- [What needs to be done] Extract only the lines running from the top of the entries to the line that holds "Click the Minimal". Include that line and omit the pictures.
::::::
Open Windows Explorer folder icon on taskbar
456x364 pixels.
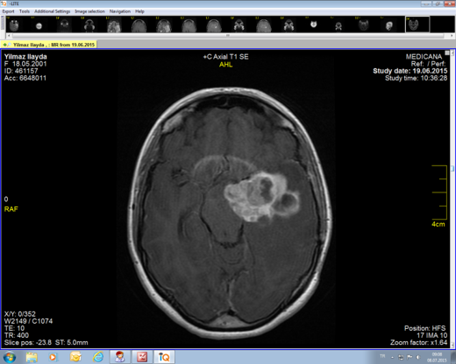point(32,357)
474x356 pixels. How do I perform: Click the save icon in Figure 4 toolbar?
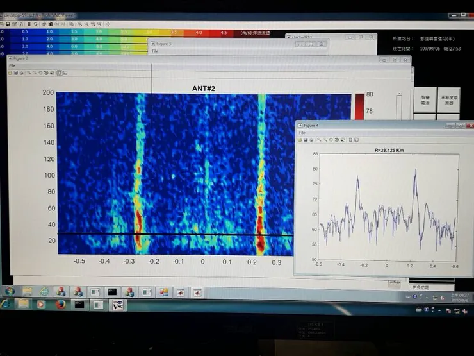[x=306, y=139]
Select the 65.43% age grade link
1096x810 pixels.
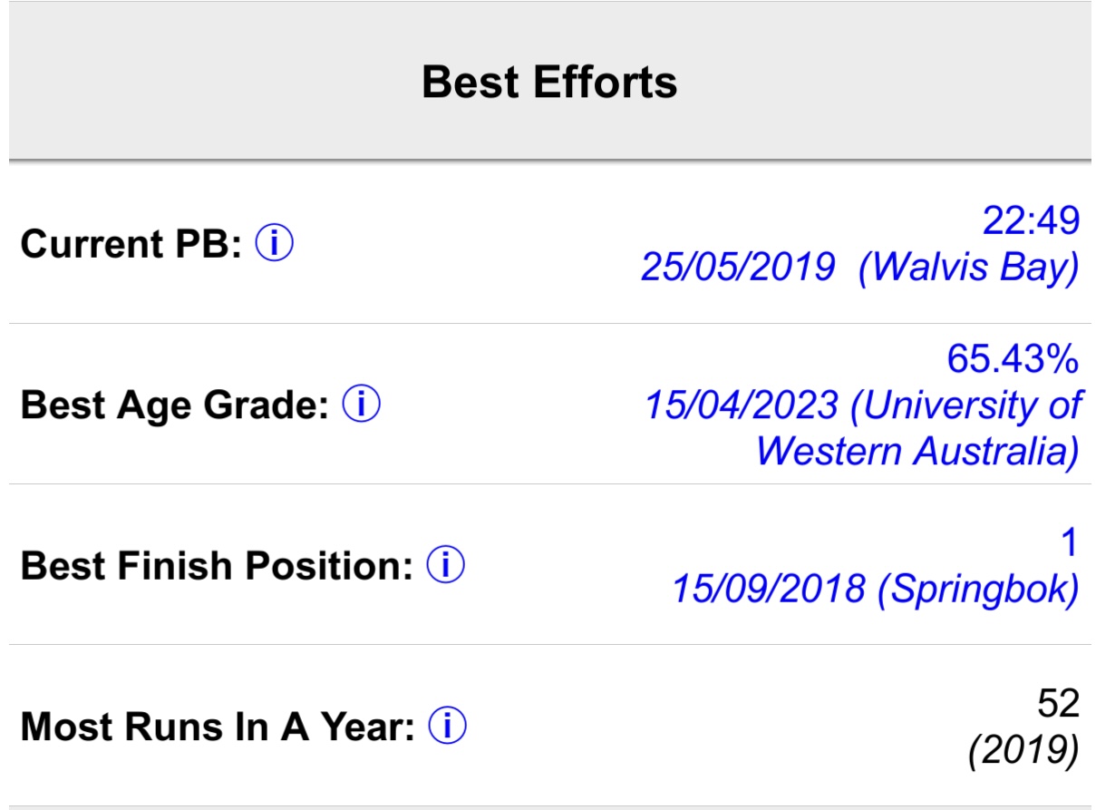(1013, 360)
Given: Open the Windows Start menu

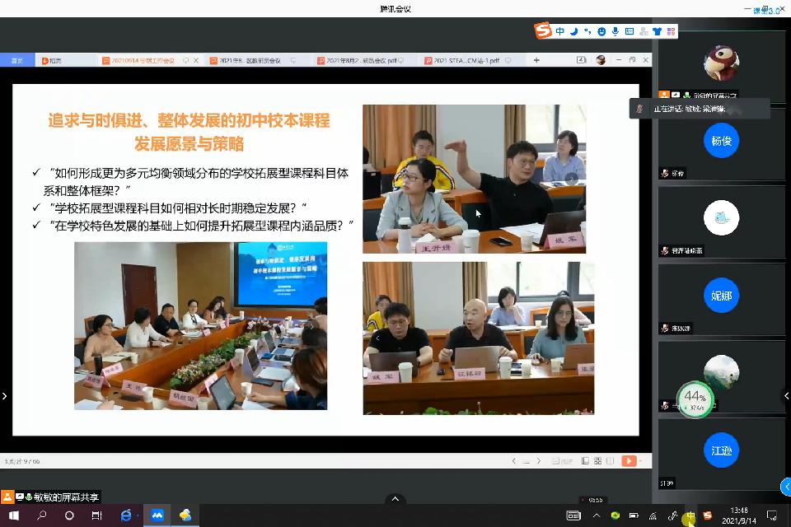Looking at the screenshot, I should [13, 515].
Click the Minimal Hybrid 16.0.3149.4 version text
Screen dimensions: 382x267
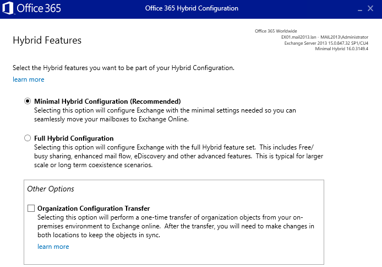[341, 49]
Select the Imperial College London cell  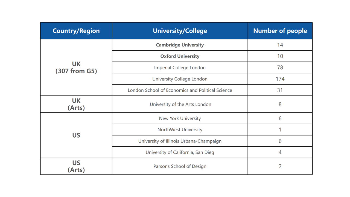coord(180,68)
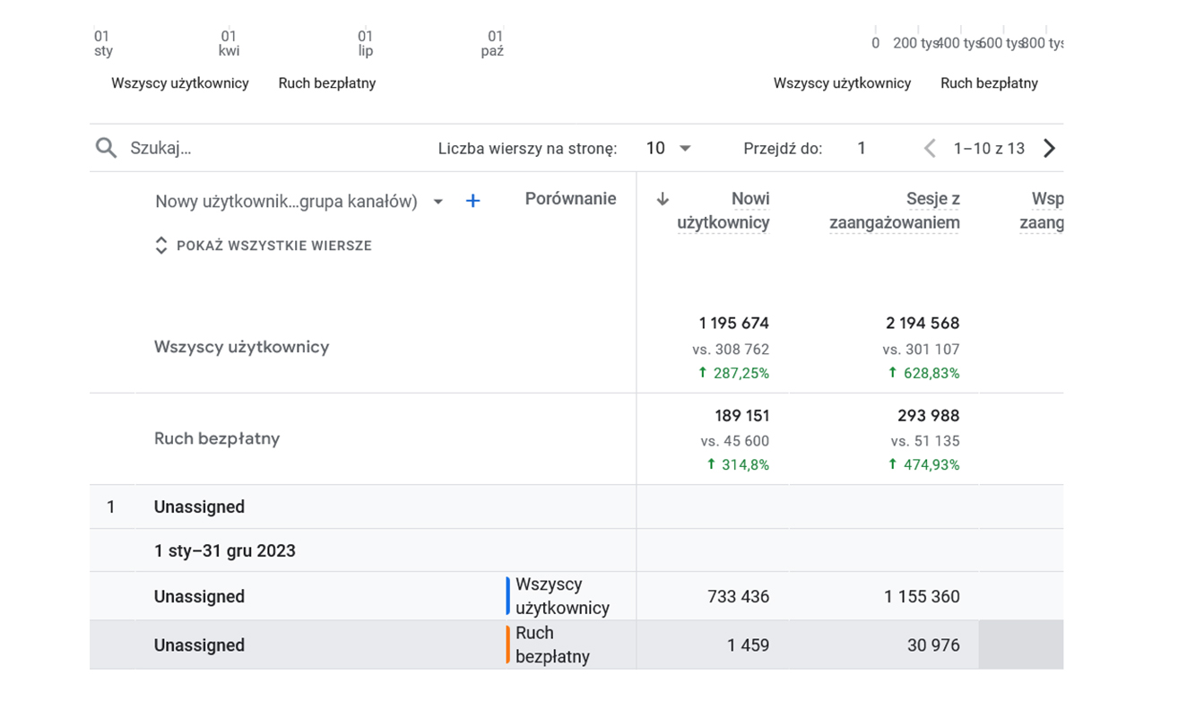Screen dimensions: 1187x701
Task: Click the sort descending arrow icon
Action: pyautogui.click(x=663, y=199)
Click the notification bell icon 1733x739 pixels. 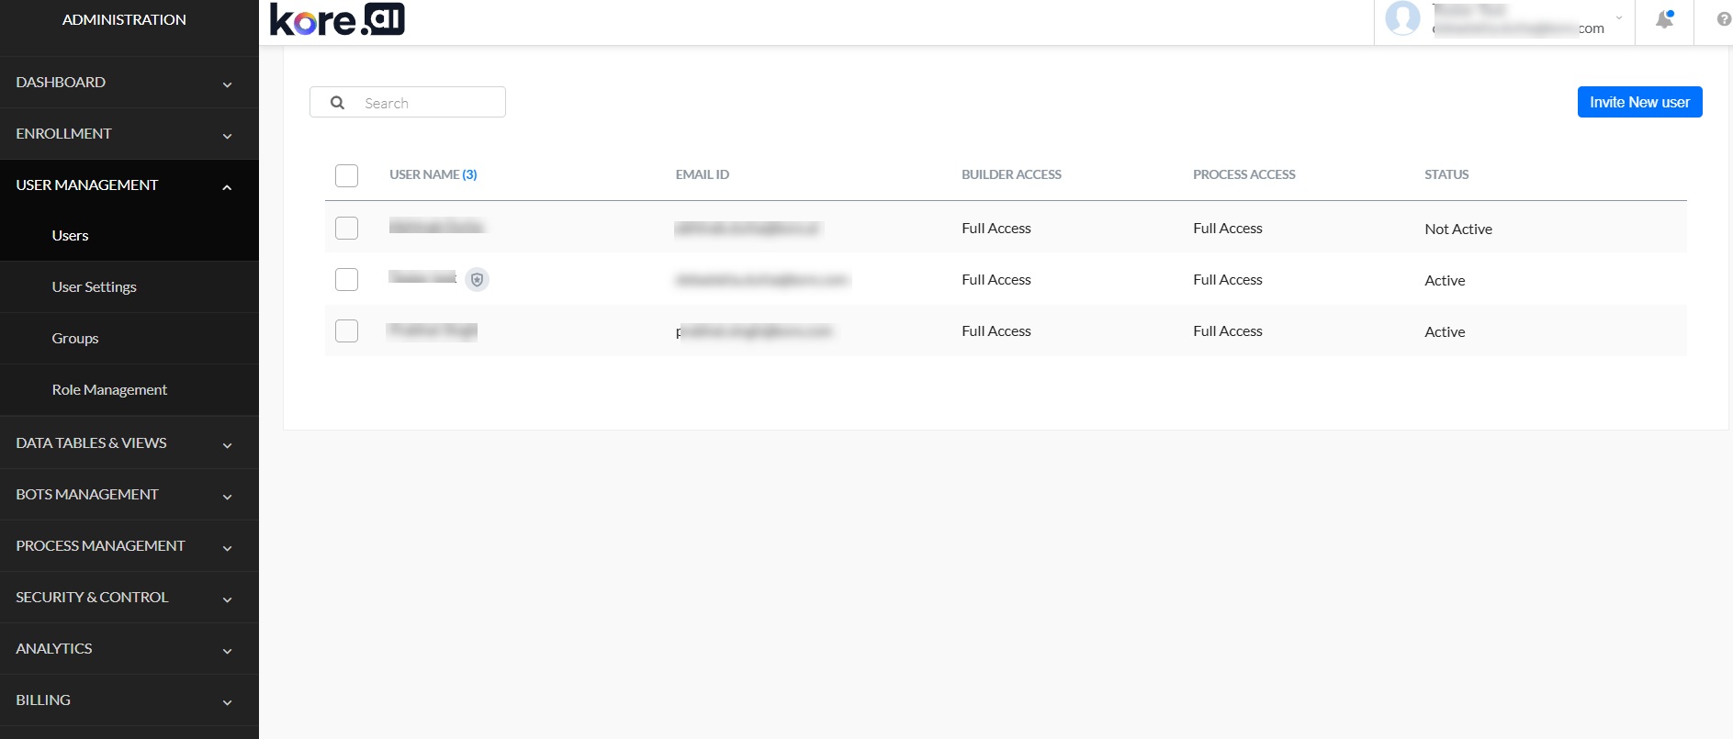[1664, 19]
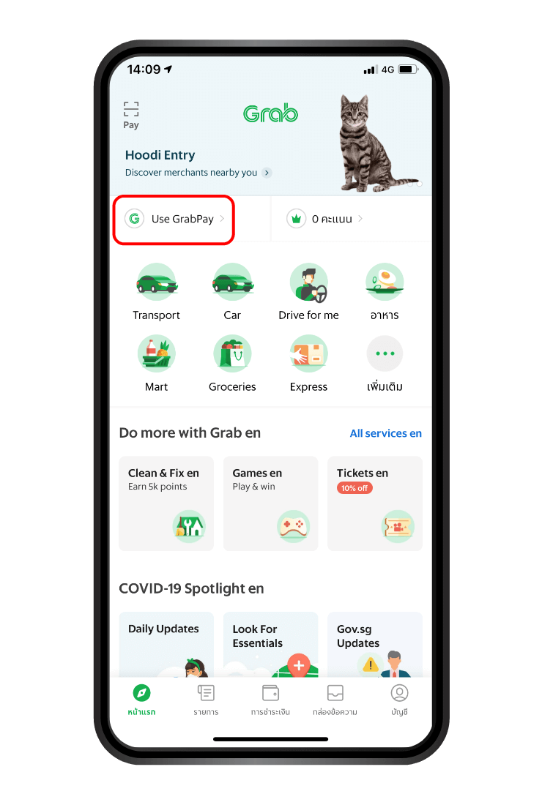The image size is (542, 805).
Task: Switch to the รายการ activity tab
Action: coord(206,700)
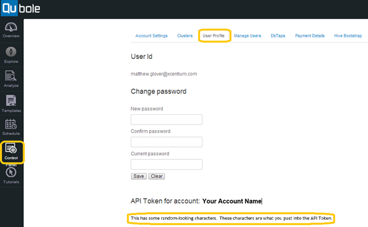Switch to the Account Settings tab
The image size is (368, 227).
coord(151,36)
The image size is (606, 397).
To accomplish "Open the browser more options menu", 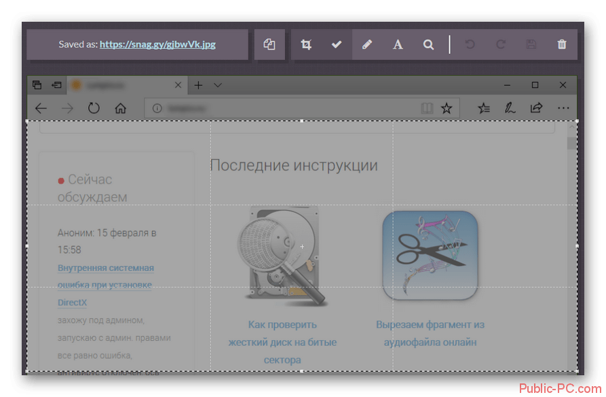I will tap(563, 107).
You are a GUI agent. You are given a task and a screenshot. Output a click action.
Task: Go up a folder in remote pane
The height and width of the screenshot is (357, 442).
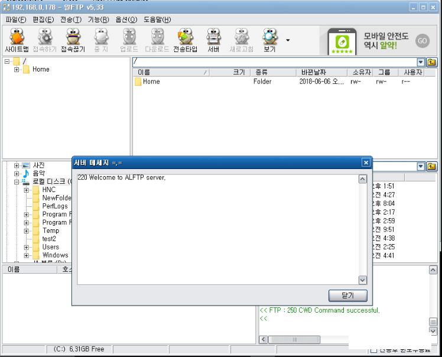point(431,62)
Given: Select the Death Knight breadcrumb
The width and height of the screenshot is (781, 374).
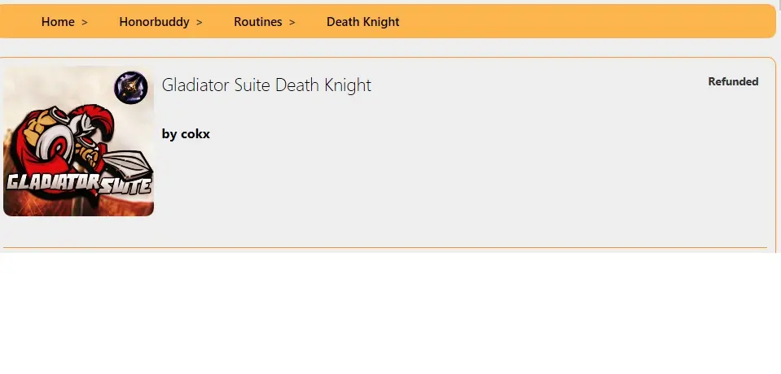Looking at the screenshot, I should tap(362, 22).
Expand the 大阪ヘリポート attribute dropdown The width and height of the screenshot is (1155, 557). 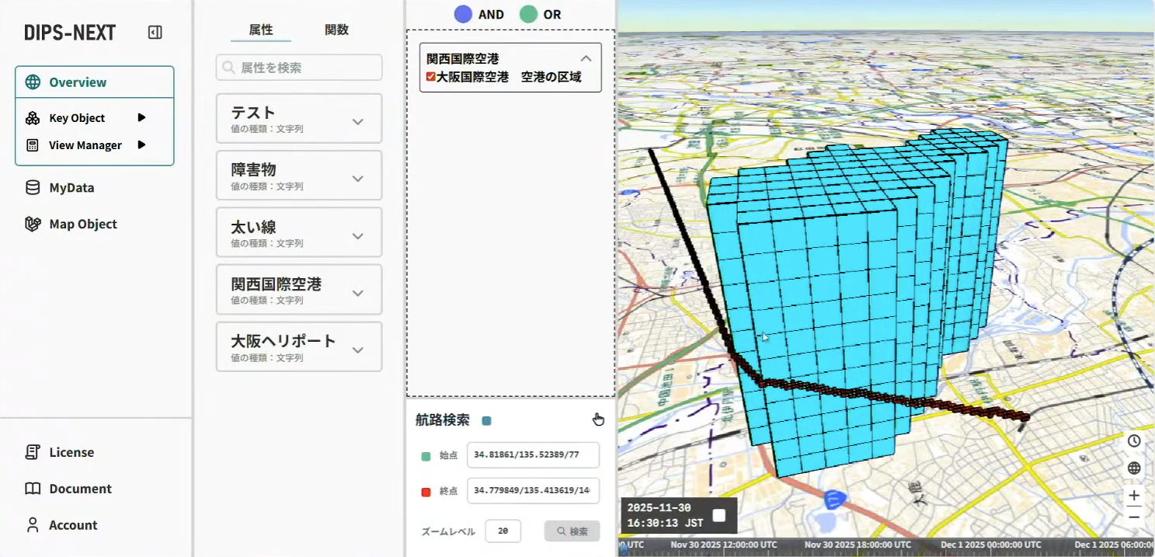pos(357,350)
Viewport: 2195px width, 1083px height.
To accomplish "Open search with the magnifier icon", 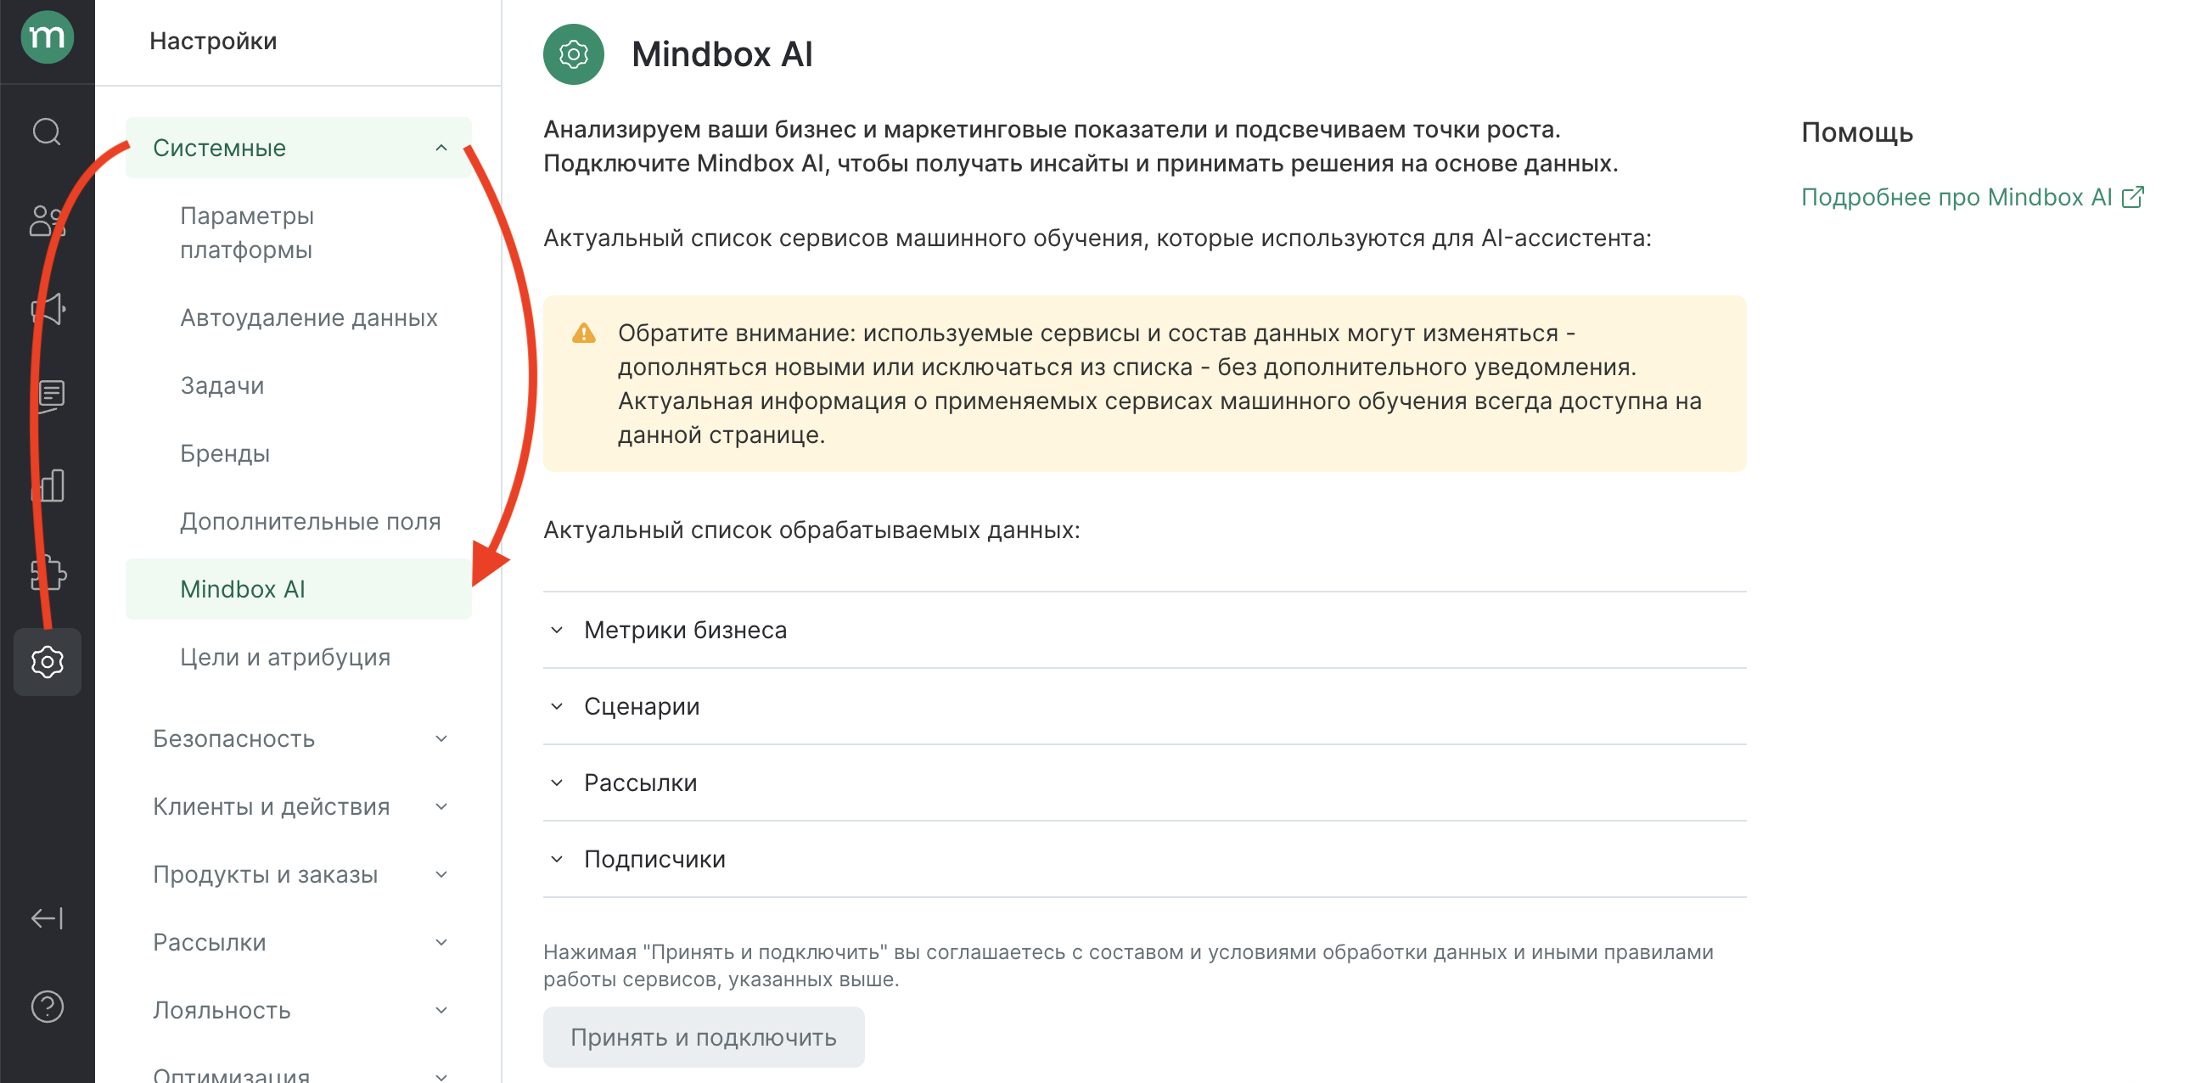I will [x=47, y=131].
::::::
- [Solution to the exercise]
Open Windows Explorer folder icon on taskbar
456x364 pixels.
point(32,357)
474x356 pixels. How do I perform: Click the save icon in Figure 4 toolbar?
[x=306, y=139]
Select the 65.43% age grade link
1096x810 pixels.
(1013, 360)
Given: Open the Windows Start menu

Looking at the screenshot, I should [13, 515].
Click the Minimal Hybrid 16.0.3149.4 version text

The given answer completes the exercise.